What happens at the crematorium or cemetery?

When someone dies, they do not need their body any more so we may take it to the crematorium, where it is turned into ashes. We can bury or scatter the ashes in the gardens at the crematorium, in a churchyard or in some other favourite place.

Instead of cremation we may bury their body in a churchyard or cemetery. The gardens of remembrance at the crematorium, churchyard or cemetery are quiet places where we can walk and remember the person who has died.

Taking children to funerals

You may be undecided about whether to allow a child to go to the funeral. The answer will, of course, depend on the child. Often, our first reaction is to try to spare them an upsetting experience, but going to the funeral may help them to come to terms with the death.

We do not advise you to force a child to go if they do not want to, but if they want to go then it is usually best to let them. Not being allowed to go may raise all kinds of worries in their mind about what is happening and why they are being kept away.
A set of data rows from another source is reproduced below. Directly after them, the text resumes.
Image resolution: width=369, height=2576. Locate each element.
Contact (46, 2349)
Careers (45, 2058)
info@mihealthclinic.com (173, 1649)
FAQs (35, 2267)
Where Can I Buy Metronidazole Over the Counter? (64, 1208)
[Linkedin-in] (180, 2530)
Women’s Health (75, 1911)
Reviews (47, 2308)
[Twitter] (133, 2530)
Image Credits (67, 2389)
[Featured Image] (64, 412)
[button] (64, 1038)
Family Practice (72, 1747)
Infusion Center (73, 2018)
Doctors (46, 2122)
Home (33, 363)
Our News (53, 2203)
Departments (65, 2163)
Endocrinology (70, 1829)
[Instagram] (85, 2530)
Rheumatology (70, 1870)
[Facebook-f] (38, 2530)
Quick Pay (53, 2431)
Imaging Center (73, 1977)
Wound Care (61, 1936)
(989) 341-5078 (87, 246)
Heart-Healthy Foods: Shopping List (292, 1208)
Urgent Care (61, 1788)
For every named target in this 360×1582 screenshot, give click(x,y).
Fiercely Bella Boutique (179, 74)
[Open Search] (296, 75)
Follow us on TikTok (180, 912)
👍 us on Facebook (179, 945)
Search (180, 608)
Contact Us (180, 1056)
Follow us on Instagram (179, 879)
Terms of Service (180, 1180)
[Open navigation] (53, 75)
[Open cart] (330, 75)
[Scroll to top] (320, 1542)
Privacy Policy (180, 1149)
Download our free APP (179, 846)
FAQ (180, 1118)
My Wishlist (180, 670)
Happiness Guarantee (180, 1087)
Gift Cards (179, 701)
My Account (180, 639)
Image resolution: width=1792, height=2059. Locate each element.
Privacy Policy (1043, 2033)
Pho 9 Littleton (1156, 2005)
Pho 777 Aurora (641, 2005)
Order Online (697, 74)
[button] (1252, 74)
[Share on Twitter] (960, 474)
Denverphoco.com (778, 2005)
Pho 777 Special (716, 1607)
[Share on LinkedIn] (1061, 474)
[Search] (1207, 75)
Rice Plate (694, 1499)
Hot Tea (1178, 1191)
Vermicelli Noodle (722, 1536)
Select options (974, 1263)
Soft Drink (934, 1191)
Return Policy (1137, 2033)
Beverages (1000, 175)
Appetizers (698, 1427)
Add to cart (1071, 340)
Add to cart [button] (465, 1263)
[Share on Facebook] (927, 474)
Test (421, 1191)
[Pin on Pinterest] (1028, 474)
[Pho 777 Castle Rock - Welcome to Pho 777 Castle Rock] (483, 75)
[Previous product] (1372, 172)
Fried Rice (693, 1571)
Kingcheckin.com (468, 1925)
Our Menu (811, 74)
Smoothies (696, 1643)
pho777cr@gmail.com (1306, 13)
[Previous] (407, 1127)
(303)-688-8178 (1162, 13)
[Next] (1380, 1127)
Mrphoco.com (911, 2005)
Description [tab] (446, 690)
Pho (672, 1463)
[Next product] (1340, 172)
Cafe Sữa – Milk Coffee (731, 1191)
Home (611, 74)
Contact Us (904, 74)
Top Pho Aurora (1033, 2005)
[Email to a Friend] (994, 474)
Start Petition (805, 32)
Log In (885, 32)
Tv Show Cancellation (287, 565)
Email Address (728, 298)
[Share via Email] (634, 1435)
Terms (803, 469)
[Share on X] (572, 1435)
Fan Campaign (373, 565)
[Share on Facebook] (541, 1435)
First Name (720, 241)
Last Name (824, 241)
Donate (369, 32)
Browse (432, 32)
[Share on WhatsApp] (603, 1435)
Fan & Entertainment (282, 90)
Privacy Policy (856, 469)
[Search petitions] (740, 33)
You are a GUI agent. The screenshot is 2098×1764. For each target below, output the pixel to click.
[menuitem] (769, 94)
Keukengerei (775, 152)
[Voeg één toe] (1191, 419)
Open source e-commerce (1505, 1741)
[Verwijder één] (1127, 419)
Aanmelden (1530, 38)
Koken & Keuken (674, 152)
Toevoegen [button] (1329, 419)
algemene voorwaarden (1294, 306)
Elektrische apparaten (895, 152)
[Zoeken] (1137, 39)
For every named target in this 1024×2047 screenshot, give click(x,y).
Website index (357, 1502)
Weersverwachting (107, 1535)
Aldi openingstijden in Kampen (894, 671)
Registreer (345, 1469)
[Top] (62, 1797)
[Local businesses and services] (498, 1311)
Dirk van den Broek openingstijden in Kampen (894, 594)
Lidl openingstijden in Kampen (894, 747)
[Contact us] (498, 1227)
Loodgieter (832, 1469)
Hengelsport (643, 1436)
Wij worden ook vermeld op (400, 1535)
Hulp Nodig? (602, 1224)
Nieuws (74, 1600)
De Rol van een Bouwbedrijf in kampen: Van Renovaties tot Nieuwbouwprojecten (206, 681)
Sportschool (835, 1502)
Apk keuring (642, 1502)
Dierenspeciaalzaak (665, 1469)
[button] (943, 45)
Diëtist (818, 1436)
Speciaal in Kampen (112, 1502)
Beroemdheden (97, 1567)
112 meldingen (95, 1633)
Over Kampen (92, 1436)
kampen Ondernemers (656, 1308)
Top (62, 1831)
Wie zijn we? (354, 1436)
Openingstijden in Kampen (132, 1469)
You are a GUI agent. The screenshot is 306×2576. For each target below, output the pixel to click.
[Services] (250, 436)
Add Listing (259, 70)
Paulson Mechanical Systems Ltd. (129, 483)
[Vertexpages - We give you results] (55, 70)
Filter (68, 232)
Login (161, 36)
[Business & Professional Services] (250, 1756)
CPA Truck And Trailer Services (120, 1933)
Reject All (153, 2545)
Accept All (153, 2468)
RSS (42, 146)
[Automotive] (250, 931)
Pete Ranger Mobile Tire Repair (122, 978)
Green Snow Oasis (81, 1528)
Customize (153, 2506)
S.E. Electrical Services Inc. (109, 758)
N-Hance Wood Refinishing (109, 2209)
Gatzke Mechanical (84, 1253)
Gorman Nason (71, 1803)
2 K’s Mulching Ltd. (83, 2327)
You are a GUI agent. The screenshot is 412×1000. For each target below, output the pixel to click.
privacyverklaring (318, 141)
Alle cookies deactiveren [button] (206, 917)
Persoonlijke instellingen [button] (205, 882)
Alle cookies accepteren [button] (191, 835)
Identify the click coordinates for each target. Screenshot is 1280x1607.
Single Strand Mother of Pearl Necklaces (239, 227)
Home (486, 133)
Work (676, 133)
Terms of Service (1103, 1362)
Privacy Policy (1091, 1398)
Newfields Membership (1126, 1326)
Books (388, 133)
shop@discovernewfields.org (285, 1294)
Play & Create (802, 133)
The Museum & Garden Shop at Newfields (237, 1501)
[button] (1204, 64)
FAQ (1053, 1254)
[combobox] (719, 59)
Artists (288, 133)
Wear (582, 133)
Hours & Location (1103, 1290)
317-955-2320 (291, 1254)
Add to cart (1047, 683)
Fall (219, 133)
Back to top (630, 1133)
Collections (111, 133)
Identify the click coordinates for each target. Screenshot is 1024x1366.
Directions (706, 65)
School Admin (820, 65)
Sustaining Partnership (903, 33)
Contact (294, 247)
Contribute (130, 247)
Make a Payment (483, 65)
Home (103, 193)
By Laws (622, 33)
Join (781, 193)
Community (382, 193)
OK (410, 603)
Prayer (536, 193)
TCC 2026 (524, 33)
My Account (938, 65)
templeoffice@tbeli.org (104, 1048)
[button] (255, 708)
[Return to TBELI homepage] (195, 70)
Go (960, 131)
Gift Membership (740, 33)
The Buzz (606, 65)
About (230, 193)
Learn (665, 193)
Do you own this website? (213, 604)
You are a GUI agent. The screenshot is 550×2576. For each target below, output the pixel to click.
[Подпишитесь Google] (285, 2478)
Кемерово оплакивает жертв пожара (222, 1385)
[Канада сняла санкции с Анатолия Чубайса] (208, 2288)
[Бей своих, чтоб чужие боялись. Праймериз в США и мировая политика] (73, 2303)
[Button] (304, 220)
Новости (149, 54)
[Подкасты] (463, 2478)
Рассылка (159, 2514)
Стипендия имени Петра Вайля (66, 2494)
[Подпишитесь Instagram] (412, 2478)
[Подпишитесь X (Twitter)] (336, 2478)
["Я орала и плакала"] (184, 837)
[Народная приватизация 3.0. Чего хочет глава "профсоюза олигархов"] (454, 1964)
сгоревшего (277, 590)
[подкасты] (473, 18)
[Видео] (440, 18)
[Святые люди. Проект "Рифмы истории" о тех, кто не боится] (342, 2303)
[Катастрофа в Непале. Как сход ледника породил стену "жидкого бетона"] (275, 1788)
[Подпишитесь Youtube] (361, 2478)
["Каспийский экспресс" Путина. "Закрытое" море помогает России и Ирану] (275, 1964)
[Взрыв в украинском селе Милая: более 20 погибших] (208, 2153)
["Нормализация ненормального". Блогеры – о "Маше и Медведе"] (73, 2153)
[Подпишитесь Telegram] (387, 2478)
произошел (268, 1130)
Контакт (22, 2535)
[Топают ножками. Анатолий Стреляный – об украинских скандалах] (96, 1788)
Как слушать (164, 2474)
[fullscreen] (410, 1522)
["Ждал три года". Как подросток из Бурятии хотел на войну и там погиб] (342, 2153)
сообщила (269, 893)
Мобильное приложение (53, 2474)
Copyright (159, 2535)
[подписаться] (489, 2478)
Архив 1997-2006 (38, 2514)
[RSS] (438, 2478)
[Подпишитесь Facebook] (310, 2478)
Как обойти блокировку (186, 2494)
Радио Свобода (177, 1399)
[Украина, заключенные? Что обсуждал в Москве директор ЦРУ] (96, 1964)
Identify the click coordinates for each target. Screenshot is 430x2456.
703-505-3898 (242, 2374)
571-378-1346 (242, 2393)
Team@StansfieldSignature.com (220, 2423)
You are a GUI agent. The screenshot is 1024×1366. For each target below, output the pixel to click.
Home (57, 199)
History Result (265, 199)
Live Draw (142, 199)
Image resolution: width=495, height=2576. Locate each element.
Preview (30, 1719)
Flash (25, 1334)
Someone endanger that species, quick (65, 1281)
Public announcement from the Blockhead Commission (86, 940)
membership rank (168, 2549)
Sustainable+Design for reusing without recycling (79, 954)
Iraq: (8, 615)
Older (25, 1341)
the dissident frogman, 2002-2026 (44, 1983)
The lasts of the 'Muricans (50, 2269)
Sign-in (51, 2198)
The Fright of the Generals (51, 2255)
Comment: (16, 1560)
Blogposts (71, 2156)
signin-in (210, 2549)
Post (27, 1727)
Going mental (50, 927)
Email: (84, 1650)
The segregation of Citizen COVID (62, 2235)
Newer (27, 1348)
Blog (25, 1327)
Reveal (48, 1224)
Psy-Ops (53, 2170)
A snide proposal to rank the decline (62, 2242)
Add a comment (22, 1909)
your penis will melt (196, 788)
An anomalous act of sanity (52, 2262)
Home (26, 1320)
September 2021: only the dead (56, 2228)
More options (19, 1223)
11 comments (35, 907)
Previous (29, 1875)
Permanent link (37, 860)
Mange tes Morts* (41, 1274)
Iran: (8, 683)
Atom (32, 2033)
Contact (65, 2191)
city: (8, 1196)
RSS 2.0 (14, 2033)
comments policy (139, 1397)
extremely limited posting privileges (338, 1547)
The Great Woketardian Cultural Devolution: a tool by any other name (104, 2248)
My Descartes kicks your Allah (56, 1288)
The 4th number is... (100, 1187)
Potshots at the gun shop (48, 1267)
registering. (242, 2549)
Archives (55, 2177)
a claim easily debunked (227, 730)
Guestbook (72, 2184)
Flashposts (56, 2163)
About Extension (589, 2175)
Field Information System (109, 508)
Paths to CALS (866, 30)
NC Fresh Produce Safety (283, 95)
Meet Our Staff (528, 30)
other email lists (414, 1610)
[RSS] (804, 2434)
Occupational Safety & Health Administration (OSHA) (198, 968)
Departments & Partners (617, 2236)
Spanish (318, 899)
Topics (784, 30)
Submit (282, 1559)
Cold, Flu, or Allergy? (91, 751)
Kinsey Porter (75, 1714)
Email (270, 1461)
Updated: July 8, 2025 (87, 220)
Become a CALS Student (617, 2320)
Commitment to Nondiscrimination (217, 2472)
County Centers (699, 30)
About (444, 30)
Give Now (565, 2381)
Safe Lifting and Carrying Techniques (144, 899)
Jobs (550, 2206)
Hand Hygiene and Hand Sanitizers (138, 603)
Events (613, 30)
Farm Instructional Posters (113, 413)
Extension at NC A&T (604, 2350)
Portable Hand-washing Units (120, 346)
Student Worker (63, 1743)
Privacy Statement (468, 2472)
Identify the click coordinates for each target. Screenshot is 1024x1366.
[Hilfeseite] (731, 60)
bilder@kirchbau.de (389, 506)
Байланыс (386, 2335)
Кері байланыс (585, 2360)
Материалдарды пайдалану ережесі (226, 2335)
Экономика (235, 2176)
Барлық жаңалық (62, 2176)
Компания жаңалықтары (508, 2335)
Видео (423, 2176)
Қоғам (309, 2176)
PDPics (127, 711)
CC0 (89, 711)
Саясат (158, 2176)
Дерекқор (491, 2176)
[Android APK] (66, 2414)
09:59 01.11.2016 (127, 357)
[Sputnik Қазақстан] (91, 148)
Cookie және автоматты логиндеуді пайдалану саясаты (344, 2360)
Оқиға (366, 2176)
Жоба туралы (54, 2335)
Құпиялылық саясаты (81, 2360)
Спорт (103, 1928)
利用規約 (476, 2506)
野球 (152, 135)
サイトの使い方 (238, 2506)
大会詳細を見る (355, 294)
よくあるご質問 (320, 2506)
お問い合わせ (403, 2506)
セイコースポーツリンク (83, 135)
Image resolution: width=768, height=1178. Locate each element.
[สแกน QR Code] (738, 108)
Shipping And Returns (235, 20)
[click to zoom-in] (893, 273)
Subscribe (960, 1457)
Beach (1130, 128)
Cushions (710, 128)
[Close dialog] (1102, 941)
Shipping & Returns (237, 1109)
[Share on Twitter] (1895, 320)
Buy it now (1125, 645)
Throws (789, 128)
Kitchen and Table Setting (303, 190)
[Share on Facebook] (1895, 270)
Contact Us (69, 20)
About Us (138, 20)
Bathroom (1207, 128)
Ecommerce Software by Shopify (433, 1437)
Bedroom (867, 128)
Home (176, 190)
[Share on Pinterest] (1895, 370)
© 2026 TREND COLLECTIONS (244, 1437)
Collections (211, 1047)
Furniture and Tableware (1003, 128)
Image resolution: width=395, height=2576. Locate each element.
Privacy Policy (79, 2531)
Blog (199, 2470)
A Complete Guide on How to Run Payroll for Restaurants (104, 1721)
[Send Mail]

If you take a child to the funeral, it is important to prepare them beforehand by telling them what to expect. Someone close to the child should stay with them throughout the service to comfort them when it is needed.

Memorials

It may help the child to have a 'memorial' to the person who has died, especially if they were very close. You don't need an official memorial but simply a thing or place that can be associated with the person who has died.

For example, a favourite tree in the garden or a seat in the park, a simple keepsake such as a vase or a watch, or a photograph that the child can keep. Opinions vary, but most people believe it is better to help the child remember someone they knew than expect them to forget.